### Texte fourni
◆ ◆ ◆
La Liberté du 08.02.2003, Pierre-André Sieber

LA GLÂNE

Programme de soutien et d’éducation à l’HSF
Apprendre à vivre avec le cancer

Extrêmement répandu puisqu’il constitue le 25% des maladies, le cancer débouche souvent sur des situations douloureuses, sur le plan personnel et sur le plan familial. Persuadées qu’un accompagnement particulier ne peut être que bénéfique au traitement de cette maladie redoutée, deux infirmières de l’Hôpital du Sud Fribourgeois (HSF), Janine Buchs Roulin et Sandra Chenaux, spécialisées en oncologie, ont décidé, en collaboration avec l’HSF et la Ligue fribourgeoise contre le cancer, de proposer un programme de soutien et d’éducation destiné aux personnes vivant une maladie cancéreuse, ainsi qu’à leur famille et à leur entourage.

Conçu à l’université de Lund (Suède) à la fin des années 90 par une infirmière, Gertrud Grahn, ce programme a déjà été diffusé en 2002 à l’Hôpital de Châtel-Saint-Denis par la doctoresse Patricia Vuichard et un infirmier, Yvan Bourgeois. L’expérience, très rapidement, a débouché sur la volonté d’en étendre la diffusion aux trois sites de l’HSF.
◆ ◆ ◆
### Données d’ancrage par coordonnées de pixels
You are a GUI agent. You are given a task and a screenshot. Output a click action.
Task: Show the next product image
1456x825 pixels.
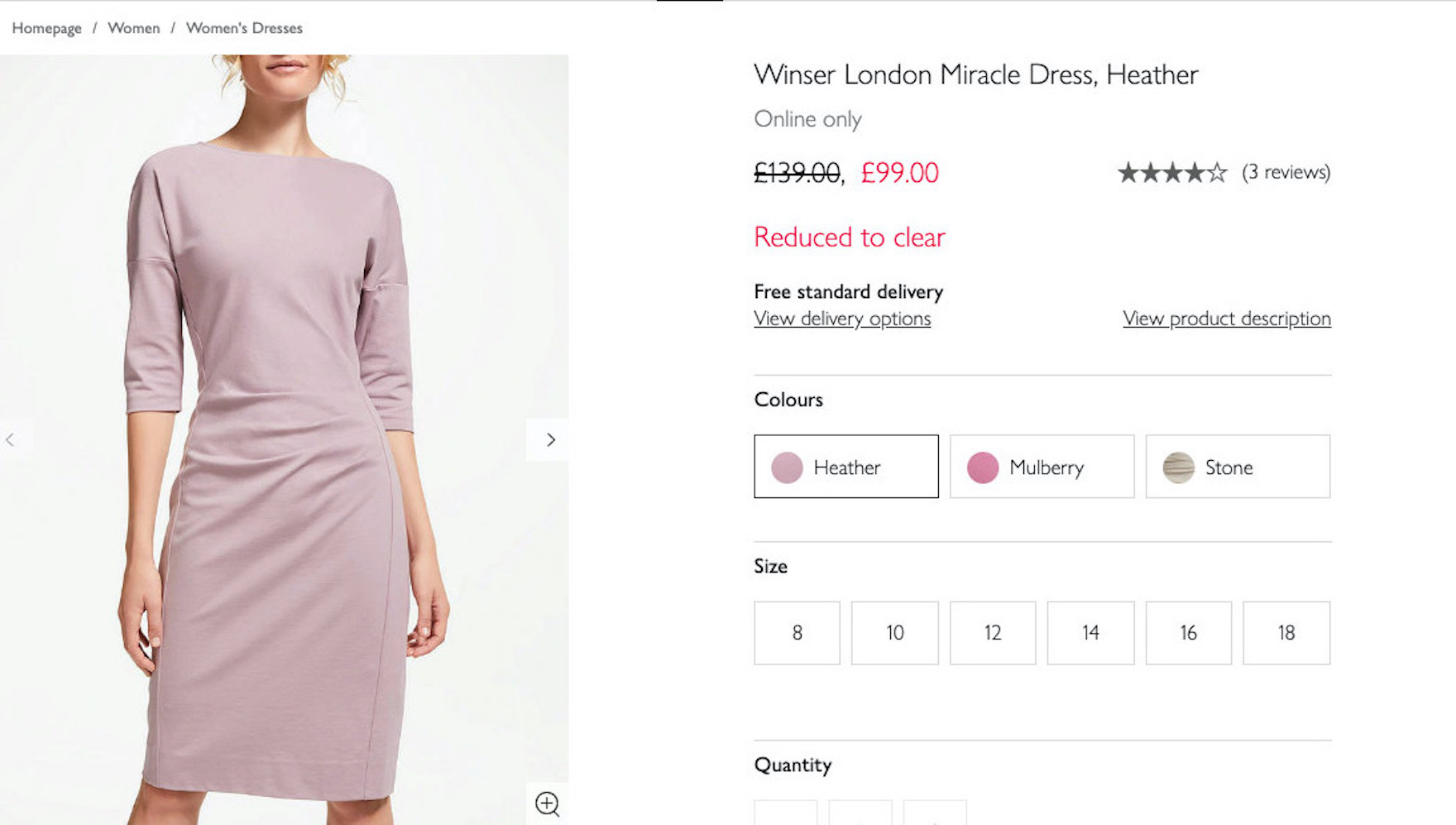pyautogui.click(x=550, y=440)
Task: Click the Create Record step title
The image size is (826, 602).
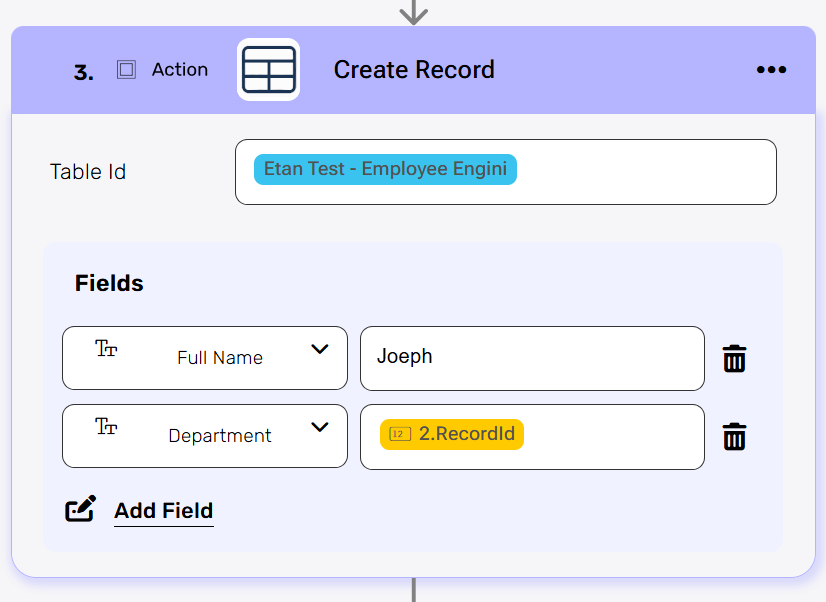Action: click(x=414, y=70)
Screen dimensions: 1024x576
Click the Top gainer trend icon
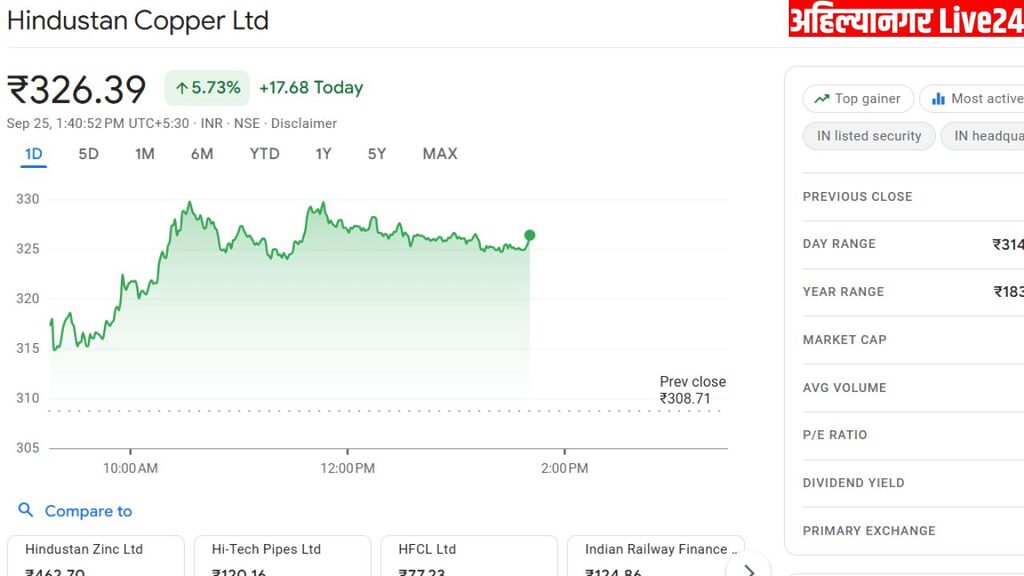(x=822, y=99)
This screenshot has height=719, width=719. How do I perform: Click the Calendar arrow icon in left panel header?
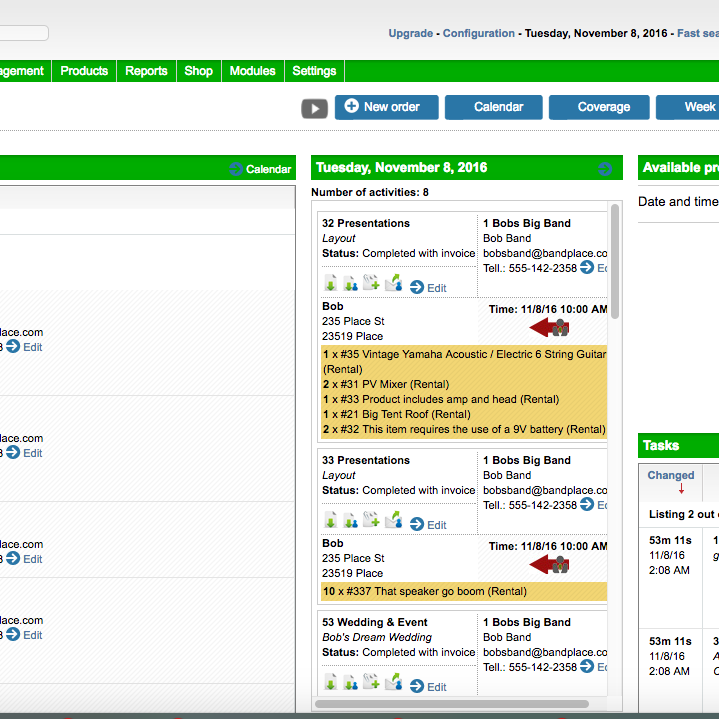coord(236,169)
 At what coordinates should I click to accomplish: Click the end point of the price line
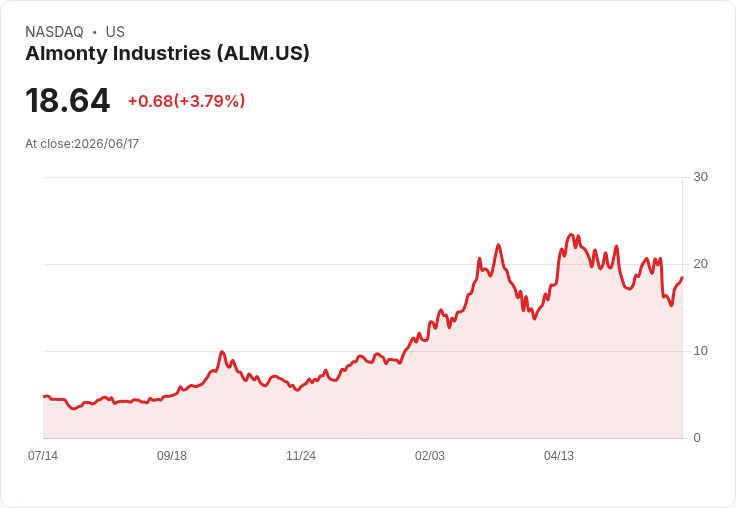(x=682, y=277)
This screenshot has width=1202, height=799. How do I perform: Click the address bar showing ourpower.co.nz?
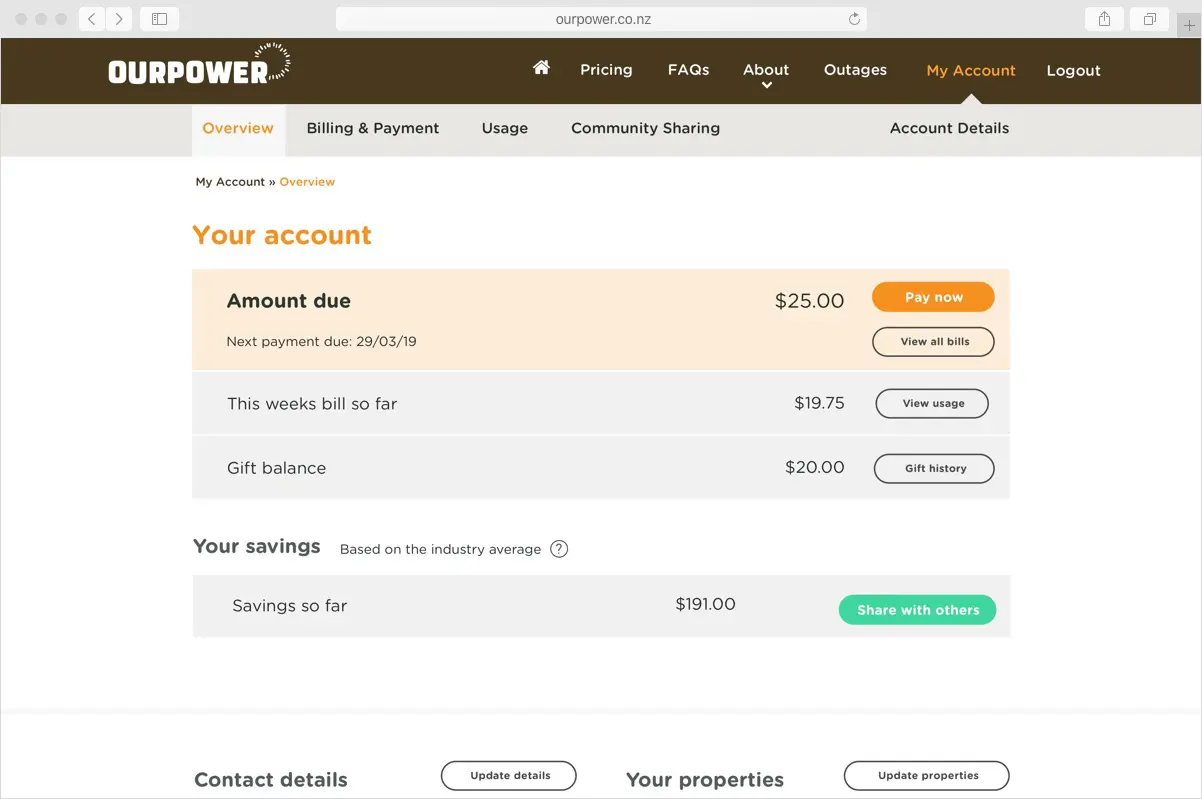[x=601, y=18]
◆ ◆ ◆
### Activité
Recopiez intégralement l’article sur le programme de soutien aux personnes atteintes d’un cancer. Le matériel qui accompagne le texte est indépendant de celui-ci.

### Réponse
La Liberté du 08.02.2003, Pierre-André Sieber

LA GLÂNE

Programme de soutien et d’éducation à l’HSF
Apprendre à vivre avec le cancer

Extrêmement répandu puisqu’il constitue le 25% des maladies, le cancer débouche souvent sur des situations douloureuses, sur le plan personnel et sur le plan familial. Persuadées qu’un accompagnement particulier ne peut être que bénéfique au traitement de cette maladie redoutée, deux infirmières de l’Hôpital du Sud Fribourgeois (HSF), Janine Buchs Roulin et Sandra Chenaux, spécialisées en oncologie, ont décidé, en collaboration avec l’HSF et la Ligue fribourgeoise contre le cancer, de proposer un programme de soutien et d’éducation destiné aux personnes vivant une maladie cancéreuse, ainsi qu’à leur famille et à leur entourage.

Conçu à l’université de Lund (Suède) à la fin des années 90 par une infirmière, Gertrud Grahn, ce programme a déjà été diffusé en 2002 à l’Hôpital de Châtel-Saint-Denis par la doctoresse Patricia Vuichard et un infirmier, Yvan Bourgeois. L’expérience, très rapidement, a débouché sur la volonté d’en étendre la diffusion aux trois sites de l’HSF.